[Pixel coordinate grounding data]
******

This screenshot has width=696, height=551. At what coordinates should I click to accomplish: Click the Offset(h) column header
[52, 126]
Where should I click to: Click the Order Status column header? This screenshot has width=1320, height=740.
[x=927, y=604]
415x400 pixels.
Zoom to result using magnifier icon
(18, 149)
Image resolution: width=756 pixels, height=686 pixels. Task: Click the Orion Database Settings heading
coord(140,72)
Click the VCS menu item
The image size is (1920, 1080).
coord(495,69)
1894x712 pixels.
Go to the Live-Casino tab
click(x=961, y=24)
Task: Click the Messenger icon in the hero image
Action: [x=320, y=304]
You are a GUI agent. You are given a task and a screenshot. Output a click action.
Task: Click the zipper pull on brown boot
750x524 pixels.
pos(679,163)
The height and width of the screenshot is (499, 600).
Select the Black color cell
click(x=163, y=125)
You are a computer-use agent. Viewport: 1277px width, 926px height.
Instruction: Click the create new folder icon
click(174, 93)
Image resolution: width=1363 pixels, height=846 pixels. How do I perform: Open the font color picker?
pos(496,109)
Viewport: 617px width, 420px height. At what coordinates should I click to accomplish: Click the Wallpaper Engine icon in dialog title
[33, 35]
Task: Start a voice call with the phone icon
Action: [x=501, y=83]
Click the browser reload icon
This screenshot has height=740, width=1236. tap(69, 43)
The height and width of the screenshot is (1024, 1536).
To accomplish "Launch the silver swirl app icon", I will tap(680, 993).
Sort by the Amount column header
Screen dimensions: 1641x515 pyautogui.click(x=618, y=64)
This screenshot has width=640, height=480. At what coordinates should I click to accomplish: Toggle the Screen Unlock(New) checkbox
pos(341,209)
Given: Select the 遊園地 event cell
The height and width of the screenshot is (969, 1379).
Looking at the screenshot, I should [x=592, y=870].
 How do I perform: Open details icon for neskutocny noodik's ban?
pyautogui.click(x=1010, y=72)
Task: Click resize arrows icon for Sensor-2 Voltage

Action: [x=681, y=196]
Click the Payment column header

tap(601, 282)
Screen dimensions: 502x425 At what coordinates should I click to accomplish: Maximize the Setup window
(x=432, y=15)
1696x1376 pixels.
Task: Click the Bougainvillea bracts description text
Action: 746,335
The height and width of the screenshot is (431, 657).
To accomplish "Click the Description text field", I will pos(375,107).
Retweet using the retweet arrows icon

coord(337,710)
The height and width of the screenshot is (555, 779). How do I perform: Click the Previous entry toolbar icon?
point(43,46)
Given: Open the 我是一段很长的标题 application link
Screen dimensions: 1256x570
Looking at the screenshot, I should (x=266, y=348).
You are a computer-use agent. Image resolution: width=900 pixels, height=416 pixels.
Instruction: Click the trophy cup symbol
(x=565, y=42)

******

Task to carry out >> Examine the data above and state how many of its lines contain the word "agent", with no further remarks.

Solution to this task >> 3